While it is easy to lose sight of all the issues fought over in the recent Presidential election, an interesting debate was started over the Employee Free Choice Act. On the campaign trail, both parties issued a number of statements regarding the legislation, but did not explain much to the American people as to how this act would affect working individuals. President Elect Barack Obama has supported this act, stating that he believes it is in the best interest of workers to be able to organize and effectively promote change, while John McCain opposed this act, calling it a “gross deception” and that it will harm the American work force.
The act, which currently sitting in Congress waiting to become law, is an amendment to NATIONAL LABOR RELATIONS ACT passed in 1935 seeking to create a system that makes it easier for individuals to organize and create unions in the workplace. Proponents of the bill say that employees’ rights to unionize are greatly impeded by employers as well as the courts. These groups, such as the AFL -CIO and the Service Employees International Union advocate for employees to organize and unionize effectively by forming unions when a majority of the members sign up using a process known as a card check. In this situation, a majority of employees sign cards and can then begin the process of organizing. Currently, unions can form only by secret ballot elections. Under the law as it stands, an employer does not have to recognize the card check and can demand secret ballots, which is part of what this legislation is trying to correct. This legislation would not take away the traditional secret ballots, which have been used for sometime, but rather add the process of the card check to make organizing a union more efficient and effective.

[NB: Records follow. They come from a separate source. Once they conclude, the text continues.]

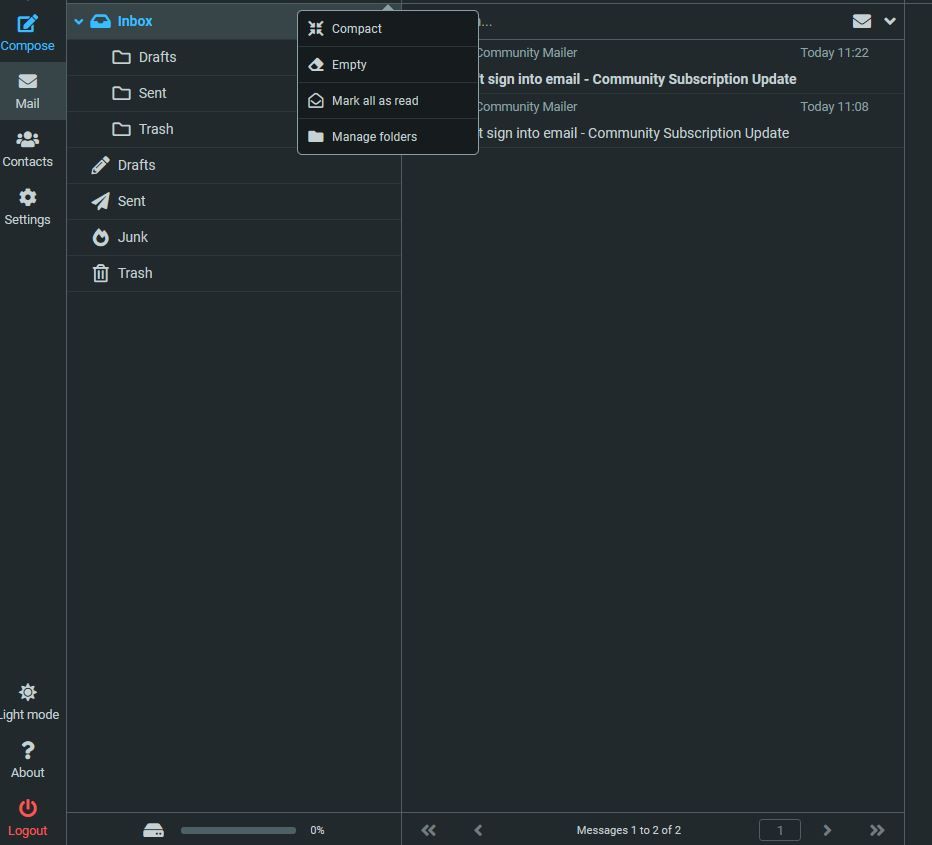Click the page number input field
The width and height of the screenshot is (932, 845).
coord(779,830)
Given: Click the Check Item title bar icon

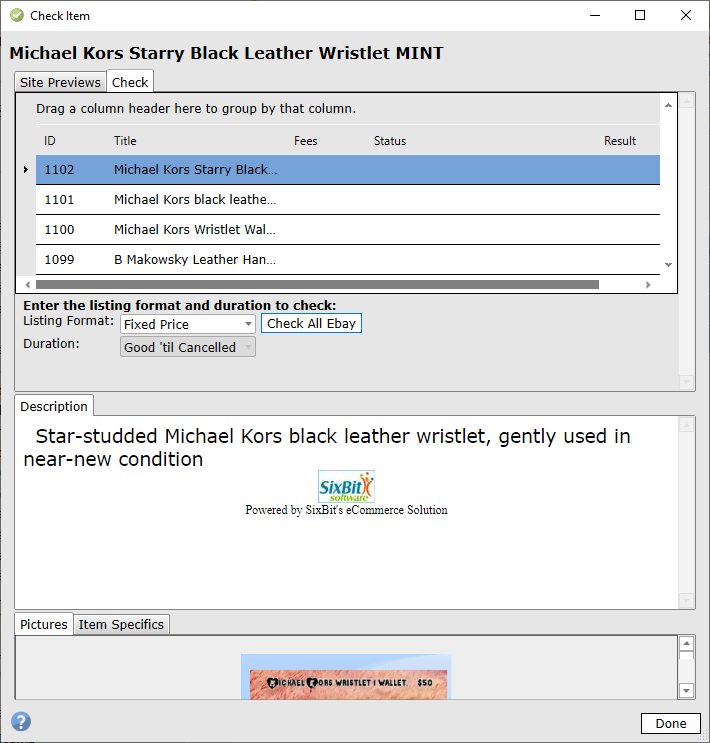Looking at the screenshot, I should coord(16,15).
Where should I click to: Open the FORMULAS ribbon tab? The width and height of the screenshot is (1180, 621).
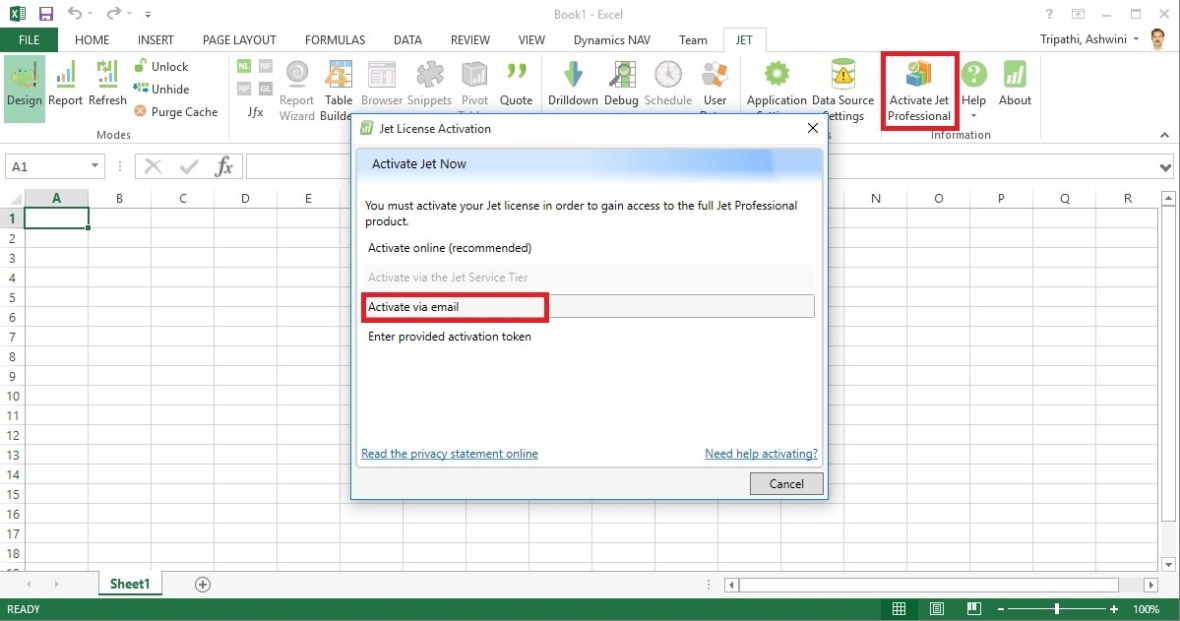[x=335, y=40]
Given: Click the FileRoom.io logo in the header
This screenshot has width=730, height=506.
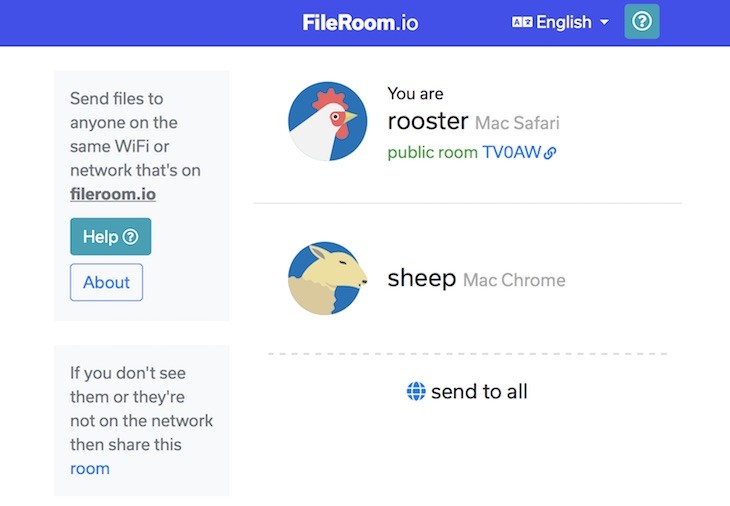Looking at the screenshot, I should [360, 22].
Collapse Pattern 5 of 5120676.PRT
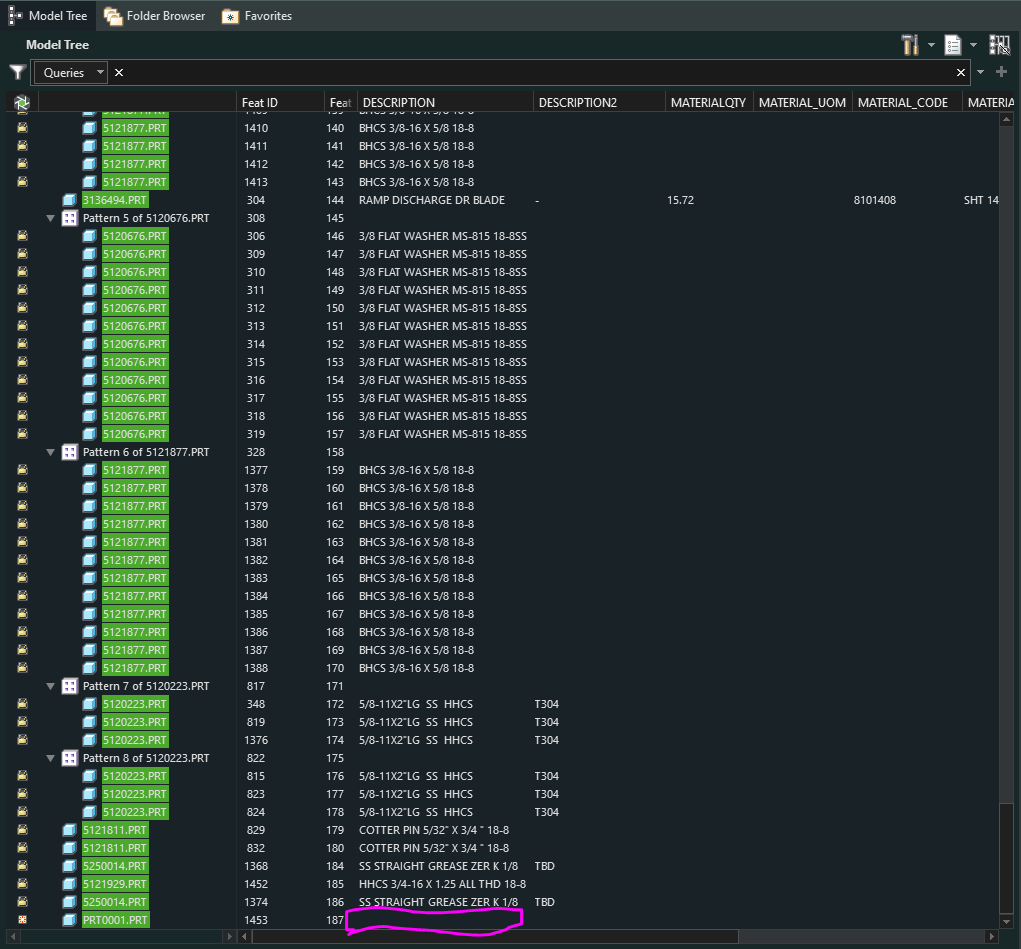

Another provision of the law is to increase damages for employers who discriminate against pro-union employees, demanding back pay and other damages for individuals negatively affected by organizing efforts. According to the AFL-CIO, 25% of employers have terminated an employee for union activity, while more than half of employees threaten to shut down or close shop while employees are in the process of unionizing. Employees see this as worker intimidation meant to keep unions out of the workplace, and demands updates to the National Labor Relations Act.
Opponents of the Employee Free Choice Act, such as the Heritage Foundation take issue with the removal of the traditional secret ballot as a means to vote on organizing, long seen as way to minimize intimidation and allow for a more democratic process. Many pro-union, but anti legislation critics argue that a card check would open employees up to much more intimidation and discrimination, as opposed to a secret ballot election. Another objection to the bill is that its provisions regarding federal mediation would create an unnecessary intrusion of Government in the affairs of business. There are also arguments from the pro-business side that the new damages for firing union employees would hurt business even further by enacting higher penalties.
While both sides of this divisive issue make their case, the act may never reach law- President Bush has vowed to veto this act if it were to make it to his desk. However, given the pro-labor and union policies of Barack Obama, we may see this act make its way through Congress and into law following after his inauguration in 2009.